Awash in P-values – and adrift in the data
A key focus of market research is interpretation of differences. Marketing teams who want to know how worried they ought to be or what actions to take routinely ask, “Is that difference significant?” or “What’s the p-value?” And while that basic question is just a matter of straight-forward calculations, the real relevance of the answer is more elusive. These days, no one is short on data. What we’re often missing are the guidelines to assess what truly matters.
The statistical community has finally decided to cut itself loose from null hypothesis testing … The insights community has yet to join them
Prominent statisticians and behavioral scientists have engaged in colorful p-thrashing for many years without being able to dislodge it. But change has come at last. Discomfort with the way p-values are widely misused and misinterpreted has led authoritative organizations like the American Statistical Association and the American Psychological Association to abandon null hypothesis statistical testing (NHST) in favor of a different estimation framework. One academic journal has gone so far as to say it will not publish p-values at all. The overwhelming preference is for estimation frameworks that emphasize the magnitude of difference between any two numbers, not the probability of observing that difference by mere chance.
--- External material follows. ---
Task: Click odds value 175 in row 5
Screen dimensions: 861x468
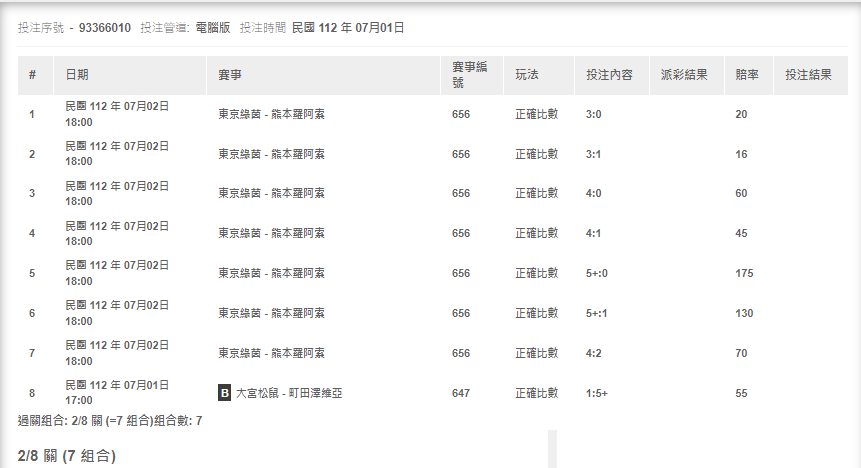Action: (744, 273)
While consensus about the need to retire p is overwhelming, this tsunami has yet to reach the shores of the Insights Community―a curious island off the coast of academic research, with its own dialect and its own priorities. Research habits die especially hard when they are put to the service of tracking brand metrics over time, where consistency of approach is generally favored over innovation (all claims to the contrary). The fact that proprietary market research data are largely sheltered from public view also means that methods for analyzing them are shielded from public debate.
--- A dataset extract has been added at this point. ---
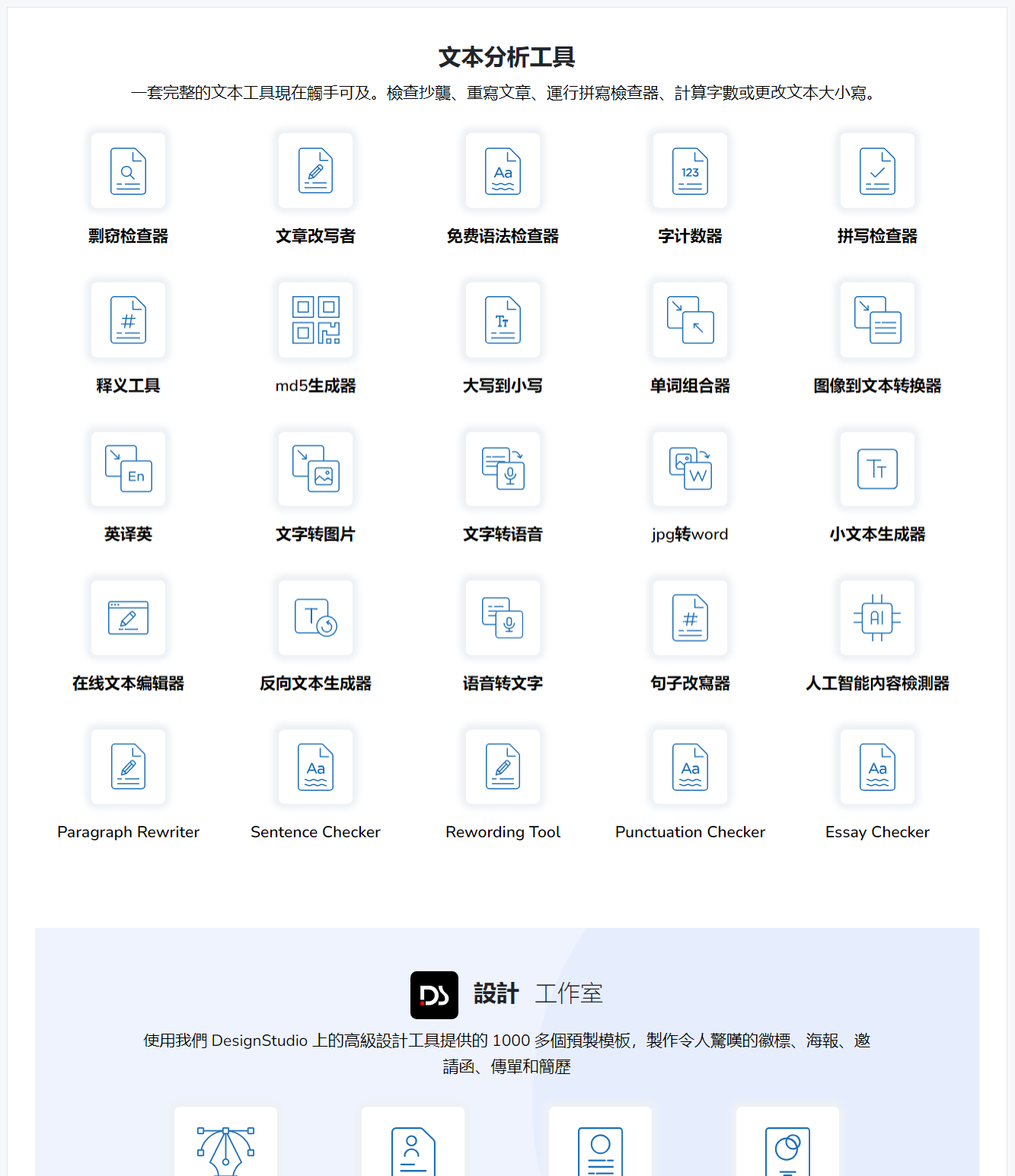Open the 剽窃检查器 plagiarism checker icon
Image resolution: width=1015 pixels, height=1176 pixels.
pos(128,171)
The eternal quest for significance – and what it actually yields
Null hypothesis significance testing is meant to tell us whether the observed difference between two estimates should be treated as probably real or the product of chance based on sampling error. If the observed difference fails to reach our designated threshold of significance (e.g. 95%), the difference is deemed probably not real. If the difference does reach significance, we can assume it is real - though not necessarily important or meaningful.
In data, as in life generally, it is helpful to distinguish the highly probable from the improbable but real and meaningful are two different notions. “Statistically significant” does not equate to “consequential.” Thus, it doesn’t tell us how much we should care about it or what action to take. Conversely, differences that fail to meet the test of significance (simply because the sample is insufficiently powered) can still be real and potentially quite consequential. Thus, significance testing on its own doesn’t tell us how much we should care about the differences we see or what actions to take. A myopic focus on p-values can divert attention from other critical considerations in interpreting and prioritizing research findings
Here are a few of the reasons why we cannot necessarily tie secure anchor to significance testing.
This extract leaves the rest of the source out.